The expected dna and amino acid sequence output is given below respectively,
>BGDHLHFA_02833
tcagcgcgccgccggctccagcgtcagcagcaccacatcgttgctgcgcatcggcacgttgatctcgaccacgccatcggcgcccacacgcacacgccgatcctgttcgggcatcgtgcgtggcctgtcgcagctgcgtcaactggcgcggcgccaggtccttgggcatgcccatgtcgatgtacagcgacaacgggtcgttacgccgatagccggtcttgcgcacctgcagctggtacgtgccggcaggcacatgggtcatgcgcatgcgcagcggcgcgctgtcggtggcgggcacctgtttggtgtagaacggcgtattgctcaccgcctgcatgggctgctgccaattccacaccagtgcggcgacgcgcgtgccgtccactgcggcgagggaatgtgcgtcgctcagcggcacatcgcggcccttgagcgcatgcaagtacttgtaagcgaaccaggccggtttgcgaatgccttcgcgattcatcagcccaaacccgccgtggaagggcgtgggcggtgggccgggttcttcgaacagatcggtatagtccagtaactcatgccctgcaccaggccctgcacctgcttgagcttggtcaggatgtacggcgcgctgatgtaactgtcgtggacgaaatcgcgcggcgtatagctgctgctccactgggtgaagtacagcggcaggttgggaaatggcgaggcctggatctgcgcgcgcacgcgtcgcacatcgccgacgatggcatccagagatgcggacagcttggtgtcctgcttgccgttctcatcgagaaacccgccatccacgccataggtatgcgtggtgacgaagtcgatcggcagtttgtgcttggcaacgaaggccagcagttccggcac
>BGDHLHFA_02833
MPELLAFVAKHKLPIDFVTTHTYGVDGGFLDENGKQDTKLSASLDAIVGDVRRVRAQIQASPFPNLPLYFTQWSSSYTPRDFVHDSYISAPYILTKLKQVQGLVQGMSYWTYTDLFEEPGPPPTPFHGGFGLMNREGIRKPAWFAYKYLHALKGRDVPLSDAHSLAAVDGTRVAALVWNWQQPMQAVSNTPFYTKQVPATDSAPLRMRMTHVPAGTYQLQVRKTGYRRNDPLSLYIDMGMPKDLAPRQLTQLRQATHDAPEQDRRVRVGADGVVEINVPMRSNDVVLLTLEPAAR
Please post example file/lines for better understanding the issue and do not post images of the data.

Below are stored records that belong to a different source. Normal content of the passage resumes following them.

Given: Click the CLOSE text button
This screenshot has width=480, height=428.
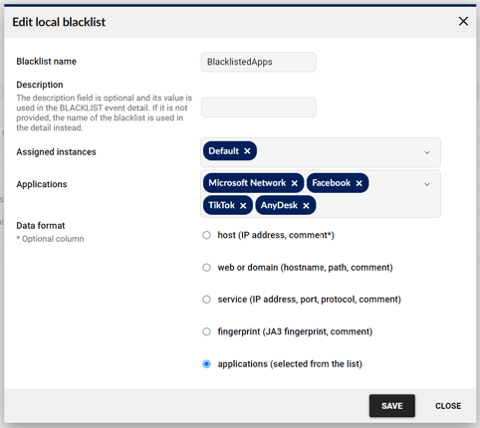Looking at the screenshot, I should pyautogui.click(x=448, y=406).
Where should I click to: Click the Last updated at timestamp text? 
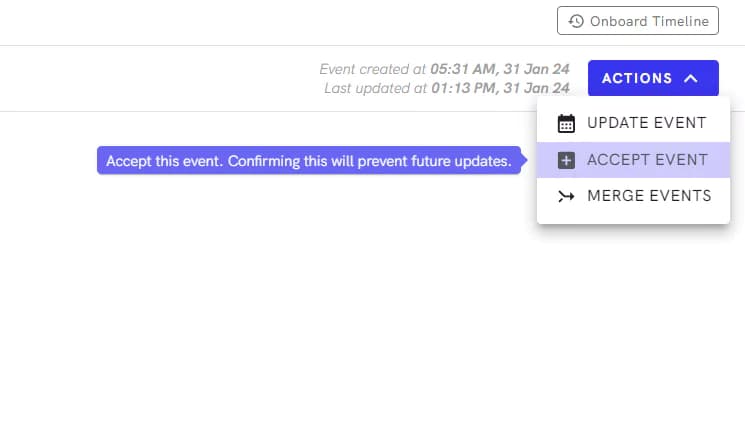pyautogui.click(x=447, y=88)
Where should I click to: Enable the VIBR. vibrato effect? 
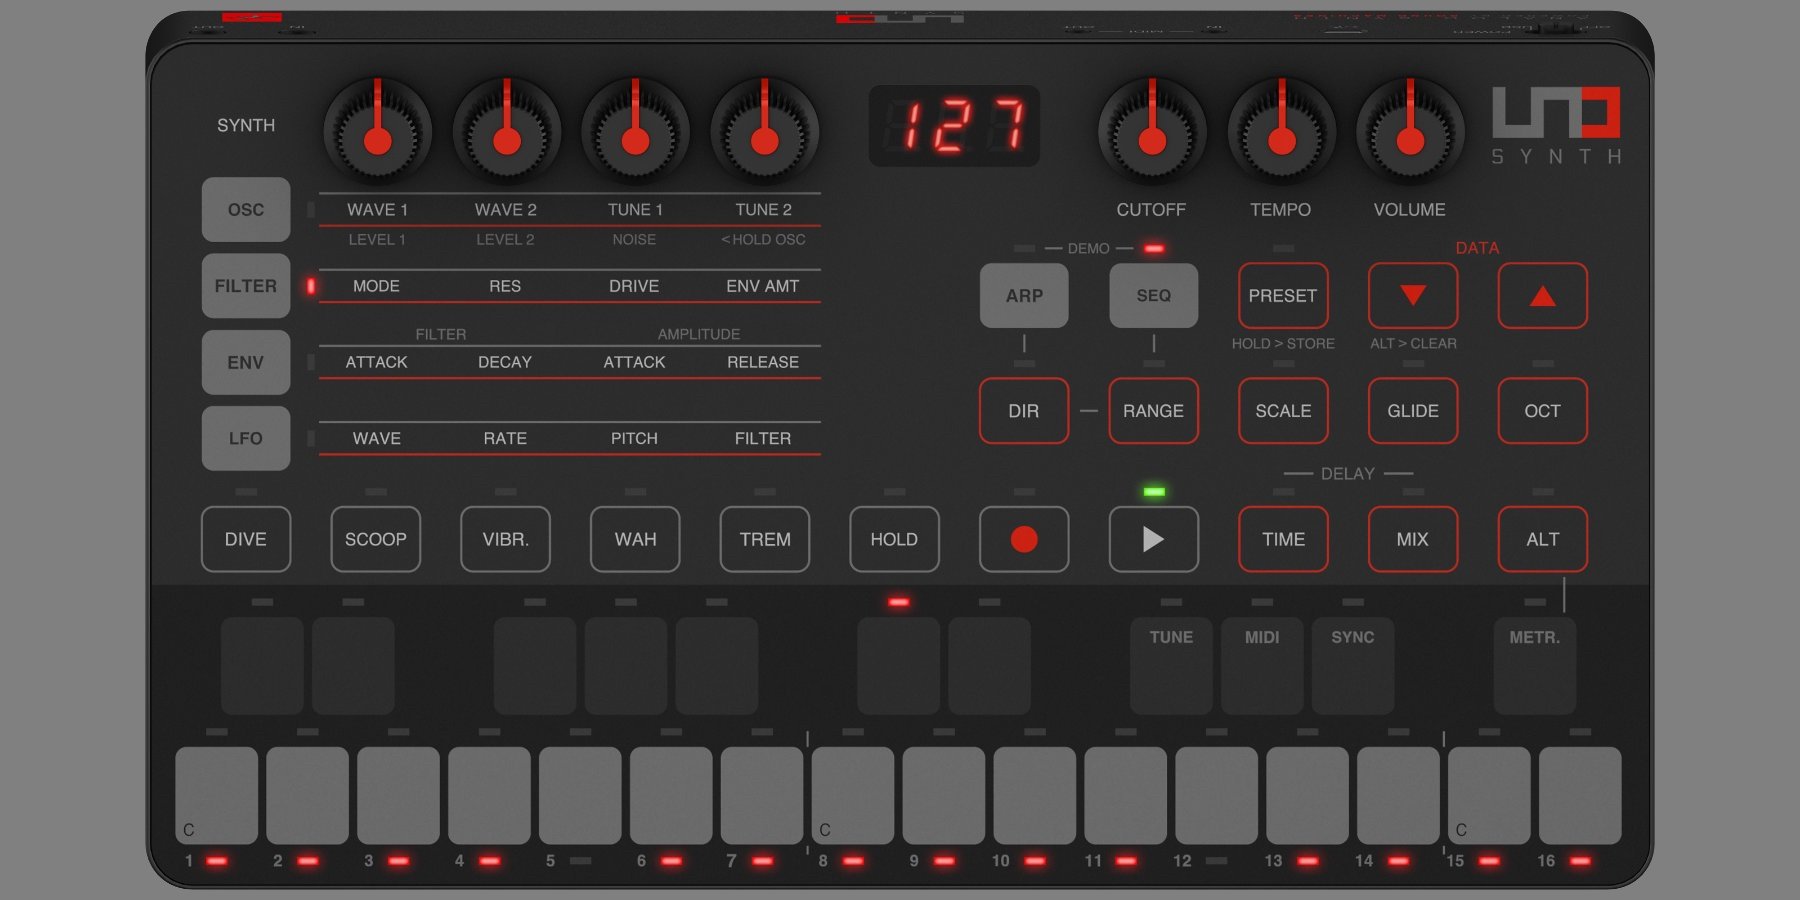(x=505, y=539)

@cpad0112 I have revised my question. Please go through it.
I recently posted here how to extract aa and nt sequenece (C: How to extract all gene nucleotide sequences separately from multiple Genbank fi) from gbk. What you need to do is extract the locus_tag and loop over those tags and extract only those sequences from gbk.